Synergistic Induction of Cell Death By Combined Inhibition of PIM and AKT Kinases in Cytogenetically Defined Standard and High-Risk Multiple Myeloma

The PIM and PI3K/Akt pathways have been studied extensively for their effects on cell growth, proliferation and survival and shown to have both distinct and overlapping functions. The PIM proteins (PIM1, 2 and 3) are serine/threonine kinases that are constitutively active, with control of PIM signaling largely at the level of transcriptional regulation. Recent studies have shown PIM2 mRNA to be highly expressed in multiple myeloma (MM) and Akt has previously been shown to be constitutively active in primary MM cells in at least 50% of samples. As results of targeting single signaling pathways can be compromised by compensatory mechanisms, we have investigated the effects of the pan-PIM inhibitor AZD1897 and the Akt inhibitor AZD5363 alone and in combination in MM, utilising a panel of cell lines representing the major MM translocation subtypes and primary patient CD138+ samples.

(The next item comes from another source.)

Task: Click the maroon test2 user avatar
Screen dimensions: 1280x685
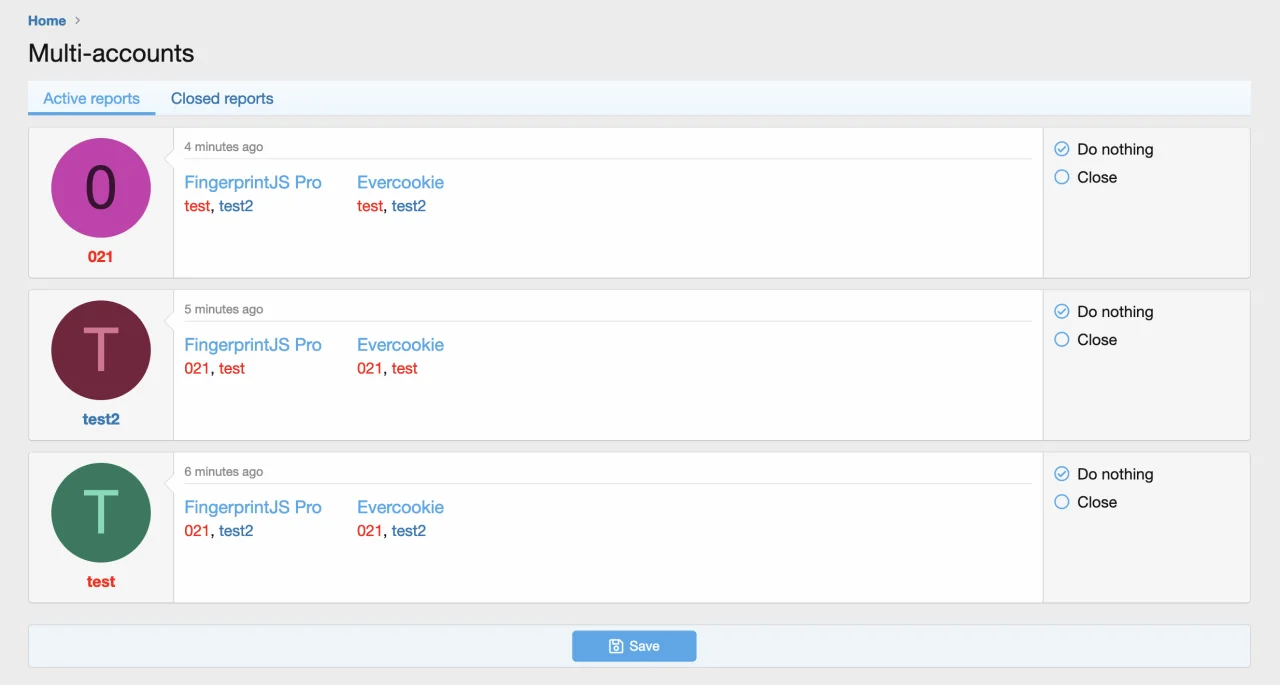Action: pyautogui.click(x=101, y=350)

Western blotting of a panel of human myeloma cell lines (HMCL) and primary MM samples showed that PIM2 is the major PIM isoform expressed. PIM2 protein levels were highest in HMCL with the (4;14) translocation. This finding was confirmed in primary samples where levels were quantified by densitometry (corrected for GAPDH expression) – relative levels in cases with t(4;14) 3.6±1, t(11;14) 1±0.4 and hyperdiploidy 0.7±0.3 (n=5, 6 and 4 respectively; p=0.02 by ANOVA).

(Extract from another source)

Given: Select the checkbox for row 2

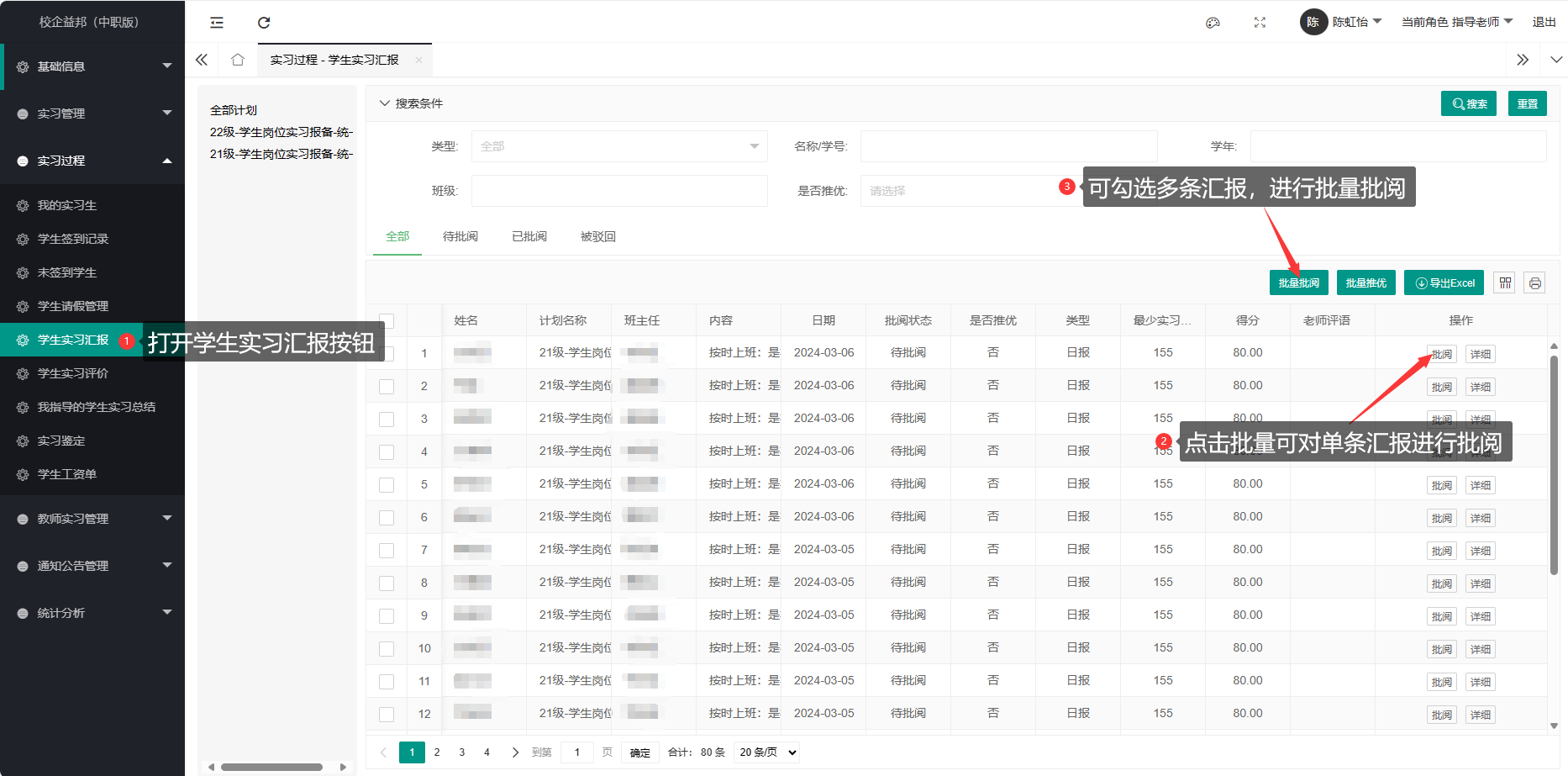Looking at the screenshot, I should click(387, 386).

PIM and Akt inhibitors reduced proliferation in HMCL but had modest effects on cell death when used on their own. Combined PIM+Akt inhibition led to a more marked reduction in proliferation and produced synergistic cytotoxicity with induction of >50% cell death at 72 hours in 4 of 4 cell lines with t(4;14), 2 of 3 with t(14;16) and 2 of 4 with t(11;14). Chou-Talalay analysis confirmed synergistic effects with combination indices ranging from 0.1 to 0.8. Direct comparison of inhibitors of Akt, PI3K (GDC0941) and mTORC1/2 (KU-0063794) in combination with AZD1897 showed that the PIM+Akt inhibitor combination was most effective at inducing cell death in 8 out of 12 HMCL. As Akt is downstream of PI3K, this result may appear surprising – however, AZD5363 inhibits both Akt and has additional direct activity against p70S6K/S6K1. As previous studies have shown a PI3K-independent component to S6K signaling in some MM cells, this may at least partly explain this phenomenon.

Investigation of downstream signaling showed that PIM inhibition alone led to decreased BAD S112 phosphorylation and of Akt alone to reduced FOXO3 and PRAS40 phosphorylation, confirming blockade of these validated targets at the concentrations employed. Combined PIM+Akt inhibition had enhanced effects compared with either agent alone on mTORC1 outputs, including phosphorylation of 4EBP1 and S6. Importantly, combined inhibition synergised to significantly reduce MCL1 levels in cells that showed marked cell death in response to AZD1897+AZD5363, but not in those that did not, suggesting a mechanistic basis for the cytotoxicity observed.

Next we investigated the effect of PIM and Akt inhibition in 23 primary MM samples, subdivided by FISH analysis into standard risk [t(11;14), hyperdiploidy, normal] or adverse risk [t(4;14), t(14;16), gain of 1q, TP53 deleted] groups. Viable CD138+ cell survival after 72 hours in the standard risk group (n=13) was 74±4% of control for AZD1897(PIM inhibitor), 65±4% for AZD5363(Akt inhibitor) and 50±4% for the combination. The equivalent figures for the adverse risk group (n=10) were 70±4%, 57±8% and 38±6%, indicating that dual PIM and Akt targeting is effective across all clinical risk categories.

We also assessed the effect of the combination of individual PIM or Akt inhibitors with other anti-MM agents. In HMCL treated with dexamethasone, enhanced effects were seen particularly for the AZD5363+Dex combination eg H929 cells, AZD5363 54% survival, Dex (10nM) 95%, both 15%; KMS28BM 59%, 90%, 28% respectively. Dual PIM+Akt inhibition could also enhance the effects of bortezomib in some HMCL eg H929 PIM+Akt 81% survival, BTZ (25nM) 73%, combination 28%.

In conclusion, combined inhibition of PIM (AZD1897) and Akt (AZD5363) kinases resulted in significant anti-MM activity across all cytogenetically defined clinical risk groups, with synergistic induction of cell death. Biomarkers of activity included mTORC1 targets such as p4EBP1 and pS6 and also MCL1 levels. These results provide a rationale for clinical studies of combined PIM and Akt inhibition in MM.